Data extracted from a collection>
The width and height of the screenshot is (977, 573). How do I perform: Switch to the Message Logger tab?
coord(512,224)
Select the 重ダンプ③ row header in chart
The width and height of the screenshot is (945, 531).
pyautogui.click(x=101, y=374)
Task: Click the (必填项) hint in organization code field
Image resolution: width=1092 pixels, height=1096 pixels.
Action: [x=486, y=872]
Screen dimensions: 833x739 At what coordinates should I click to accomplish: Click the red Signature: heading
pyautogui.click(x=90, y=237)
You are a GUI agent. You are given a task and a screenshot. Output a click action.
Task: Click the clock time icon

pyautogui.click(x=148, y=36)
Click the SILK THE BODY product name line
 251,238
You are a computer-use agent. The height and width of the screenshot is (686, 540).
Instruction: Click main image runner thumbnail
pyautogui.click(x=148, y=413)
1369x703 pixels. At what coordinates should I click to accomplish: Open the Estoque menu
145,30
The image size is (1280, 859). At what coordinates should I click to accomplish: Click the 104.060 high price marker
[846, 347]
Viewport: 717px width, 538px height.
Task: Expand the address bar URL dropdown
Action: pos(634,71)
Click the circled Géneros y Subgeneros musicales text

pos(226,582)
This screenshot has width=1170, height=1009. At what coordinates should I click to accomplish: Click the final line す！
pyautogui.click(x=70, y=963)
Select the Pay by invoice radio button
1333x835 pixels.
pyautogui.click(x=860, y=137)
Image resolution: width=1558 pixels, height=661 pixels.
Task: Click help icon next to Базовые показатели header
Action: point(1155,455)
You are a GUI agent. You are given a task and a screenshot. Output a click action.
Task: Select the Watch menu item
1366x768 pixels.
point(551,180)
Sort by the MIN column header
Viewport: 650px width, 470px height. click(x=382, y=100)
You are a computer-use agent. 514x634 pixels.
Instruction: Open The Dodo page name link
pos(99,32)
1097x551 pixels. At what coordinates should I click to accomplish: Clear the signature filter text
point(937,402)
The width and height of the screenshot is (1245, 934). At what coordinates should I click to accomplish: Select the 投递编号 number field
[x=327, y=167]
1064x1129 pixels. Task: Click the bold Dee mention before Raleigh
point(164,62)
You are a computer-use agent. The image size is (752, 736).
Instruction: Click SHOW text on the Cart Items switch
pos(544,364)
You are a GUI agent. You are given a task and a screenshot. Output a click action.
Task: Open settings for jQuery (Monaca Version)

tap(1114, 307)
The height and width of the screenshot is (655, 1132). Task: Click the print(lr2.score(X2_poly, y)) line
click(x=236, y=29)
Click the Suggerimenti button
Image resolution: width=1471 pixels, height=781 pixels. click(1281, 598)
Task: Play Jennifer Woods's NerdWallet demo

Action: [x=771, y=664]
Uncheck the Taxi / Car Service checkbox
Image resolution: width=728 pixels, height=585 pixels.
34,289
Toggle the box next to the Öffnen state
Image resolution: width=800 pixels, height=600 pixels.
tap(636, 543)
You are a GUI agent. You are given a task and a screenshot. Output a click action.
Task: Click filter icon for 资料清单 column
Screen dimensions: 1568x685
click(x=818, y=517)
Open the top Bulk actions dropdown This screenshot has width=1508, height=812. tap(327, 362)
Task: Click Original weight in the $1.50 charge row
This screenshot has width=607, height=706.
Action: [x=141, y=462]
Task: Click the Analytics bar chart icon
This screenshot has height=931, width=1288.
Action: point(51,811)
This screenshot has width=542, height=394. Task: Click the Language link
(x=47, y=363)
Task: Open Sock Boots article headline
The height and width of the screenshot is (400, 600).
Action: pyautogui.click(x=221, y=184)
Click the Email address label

Description of the task>
Without omitting any record, transcribe the data exactly.

Your solution>
The width and height of the screenshot is (977, 573). How do I perform: Switch to the Message Logger tab?
coord(512,224)
Select the 重ダンプ③ row header in chart
The width and height of the screenshot is (945, 531).
pyautogui.click(x=101, y=374)
Task: Click the (必填项) hint in organization code field
Image resolution: width=1092 pixels, height=1096 pixels.
Action: [x=486, y=872]
Screen dimensions: 833x739 At what coordinates should I click to accomplish: Click the red Signature: heading
pyautogui.click(x=90, y=237)
You are a GUI agent. You are given a task and a screenshot. Output a click action.
Task: Click the clock time icon

pyautogui.click(x=148, y=36)
Click the SILK THE BODY product name line
 251,238
You are a computer-use agent. The height and width of the screenshot is (686, 540).
Instruction: Click main image runner thumbnail
pyautogui.click(x=148, y=413)
1369x703 pixels. At what coordinates should I click to accomplish: Open the Estoque menu
145,30
The image size is (1280, 859). At what coordinates should I click to accomplish: Click the 104.060 high price marker
[846, 347]
Viewport: 717px width, 538px height.
Task: Expand the address bar URL dropdown
Action: pos(634,71)
Click the circled Géneros y Subgeneros musicales text

pos(226,582)
This screenshot has width=1170, height=1009. At what coordinates should I click to accomplish: Click the final line す！
pyautogui.click(x=70, y=963)
Select the Pay by invoice radio button
1333x835 pixels.
pyautogui.click(x=860, y=137)
Image resolution: width=1558 pixels, height=661 pixels.
Task: Click help icon next to Базовые показатели header
Action: point(1155,455)
You are a GUI agent. You are given a task and a screenshot. Output a click action.
Task: Select the Watch menu item
1366x768 pixels.
point(551,180)
Sort by the MIN column header
Viewport: 650px width, 470px height. click(x=382, y=100)
You are a computer-use agent. 514x634 pixels.
Instruction: Open The Dodo page name link
pos(99,32)
1097x551 pixels. At what coordinates should I click to accomplish: Clear the signature filter text
point(937,402)
The width and height of the screenshot is (1245, 934). At what coordinates should I click to accomplish: Select the 投递编号 number field
[x=327, y=167]
1064x1129 pixels. Task: Click the bold Dee mention before Raleigh
point(164,62)
You are a computer-use agent. The image size is (752, 736).
Instruction: Click SHOW text on the Cart Items switch
pos(544,364)
You are a GUI agent. You are given a task and a screenshot. Output a click action.
Task: Open settings for jQuery (Monaca Version)

tap(1114, 307)
The height and width of the screenshot is (655, 1132). Task: Click the print(lr2.score(X2_poly, y)) line
click(x=236, y=29)
Click the Suggerimenti button
Image resolution: width=1471 pixels, height=781 pixels. click(1281, 598)
Task: Play Jennifer Woods's NerdWallet demo

Action: [x=771, y=664]
Uncheck the Taxi / Car Service checkbox
Image resolution: width=728 pixels, height=585 pixels.
34,289
Toggle the box next to the Öffnen state
Image resolution: width=800 pixels, height=600 pixels.
tap(636, 543)
You are a GUI agent. You are given a task and a screenshot. Output a click action.
Task: Click filter icon for 资料清单 column
Screen dimensions: 1568x685
click(x=818, y=517)
Open the top Bulk actions dropdown This screenshot has width=1508, height=812. tap(327, 362)
Task: Click Original weight in the $1.50 charge row
This screenshot has width=607, height=706.
Action: [x=141, y=462]
Task: Click the Analytics bar chart icon
This screenshot has height=931, width=1288.
Action: point(51,811)
This screenshot has width=542, height=394. Task: Click the Language link
(x=47, y=363)
Task: Open Sock Boots article headline
The height and width of the screenshot is (400, 600).
Action: pyautogui.click(x=221, y=184)
Click the Email address label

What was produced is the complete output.